Bursa Efek Indonesia menambahkan satu lapisan penyaringan baru untuk mendeteksi saham dengan indikasi kepemilikan terkonsentrasi tinggi. Kriteria itu memakai price impact ratio dan berlaku bagi saham dengan kapitalisasi pasar di atas Rp10 triliun.
Dengan pendekatan baru ini, pengawasan tidak lagi bertumpu hanya pada kriteria lama. BEI menilai metode tersebut lebih tepat untuk menyaring saham yang transaksinya kecil, tetapi pergerakan harganya besar.
Bagaimana Kriteria Baru Bekerja
Direktur Utama BEI Jeffrey Hendrik mengatakan revisi metodologi dilakukan setelah evaluasi atas kriteria dan trigger factors yang selama ini digunakan. Ia menyampaikan hal itu dalam konferensi pers di gedung BEI, Jakarta, Selasa (14/7).

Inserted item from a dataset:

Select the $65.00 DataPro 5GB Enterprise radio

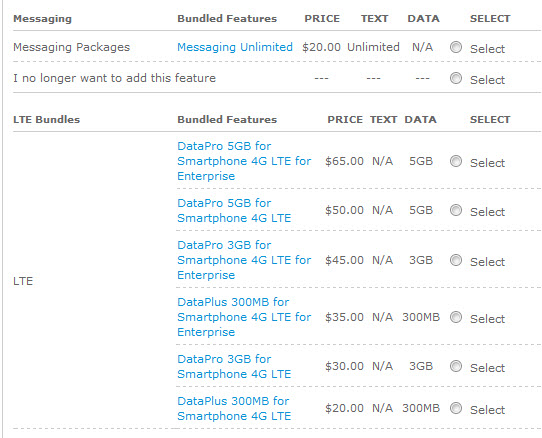[456, 161]
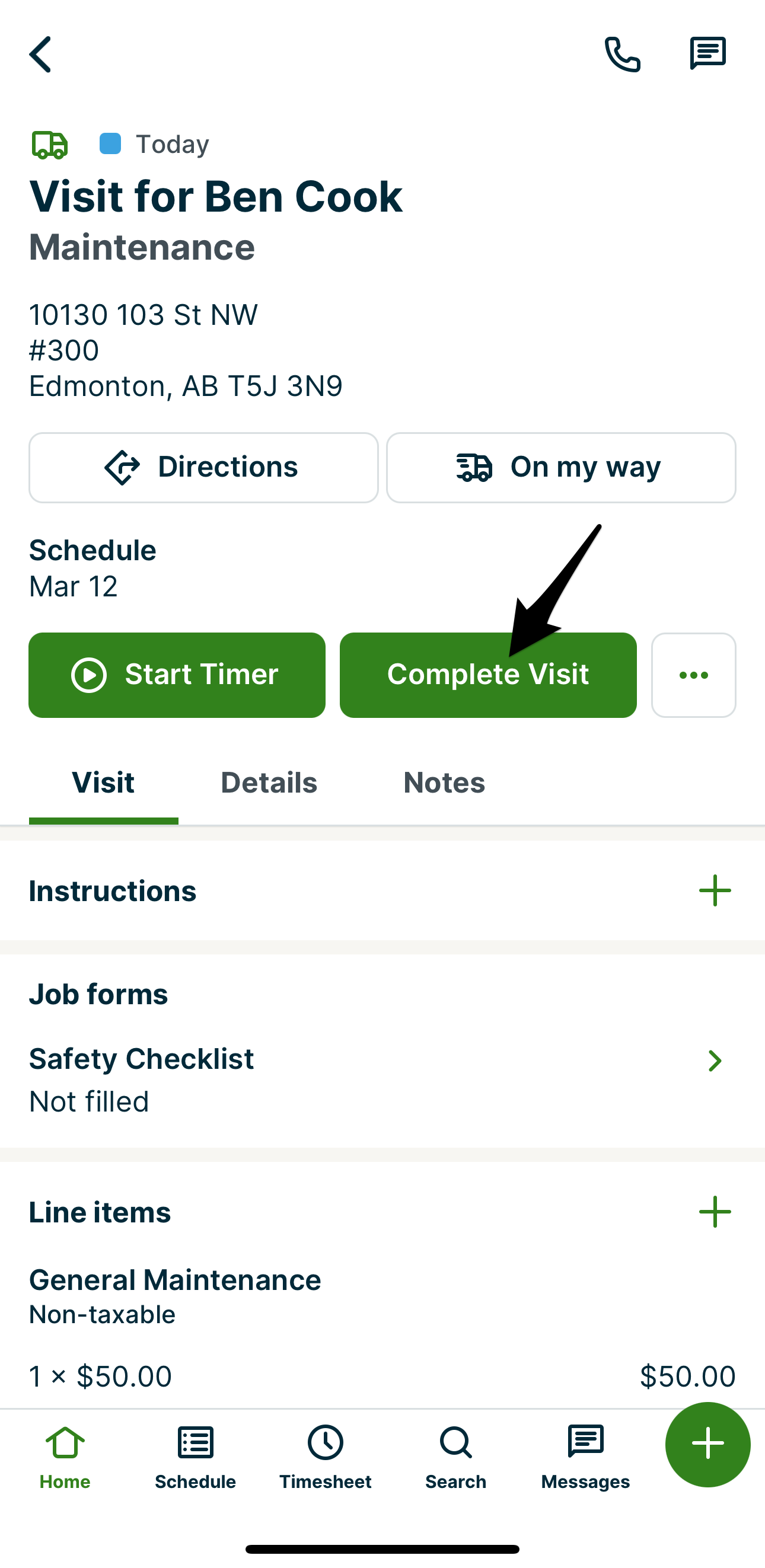765x1568 pixels.
Task: Switch to the Details tab
Action: click(269, 782)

“Kami telah melakukan revisi atas metodologi high shareholding concentration. Kami menambahkan satu kriteria, yaitu kriteria price impact ratio atas seluruh saham dengan kapitalisasi pasar di atas Rp10 triliun,” ujar Jeffrey.
Dalam penjelasannya, price impact ratio dihitung dari perubahan harga saham terhadap velocity-nya. Sementara itu, velocity dihitung dari rata-rata volume transaksi terhadap jumlah saham yang ada di publik atau free float.
| Istilah | Cara Hitung | Fungsi dalam Deteksi |
|---|---|---|
| Price Impact Ratio | Perubahan harga saham terhadap velocity | Menyaring saham yang berpotensi memiliki konsentrasi kepemilikan tinggi |
| Velocity | Rata-rata volume transaksi terhadap free float | Menunjukkan kuat-lemahnya aktivitas transaksi saham |
Saham dengan price impact ratio tinggi akan disaring lebih dulu untuk melihat ada atau tidaknya indikasi konsentrasi kepemilikan. Bila volume transaksi rendah, velocity ikut rendah, dan jika perubahan harganya besar maka price impact ratio akan menjadi tinggi.
Diterapkan Berkala dan Tetap Dibantu Pemeriksaan Insidentil
BEI menyebut evaluasi dengan price impact ratio akan dilakukan berkala setiap tiga bulan mengikuti siklus evaluasi indeks utama. Hingga saat ini, metode tersebut baru diterapkan di dua negara, yaitu Hong Kong dan Indonesia.
Di luar pemeriksaan berkala itu, trigger factors tetap dijalankan atas seluruh saham secara insidentil atau tidak periodik. Artinya, BEI masih memiliki jalur pengawasan lain untuk memantau saham di luar penyaringan rutin yang kini diperkuat dengan kriteria baru tersebut.
Melalui penambahan metodologi ini, BEI mengumumkan ada 37 saham baru yang masuk kategori high shareholding concentration. Dengan begitu, total saham dalam daftar tersebut kini menjadi 51 saham.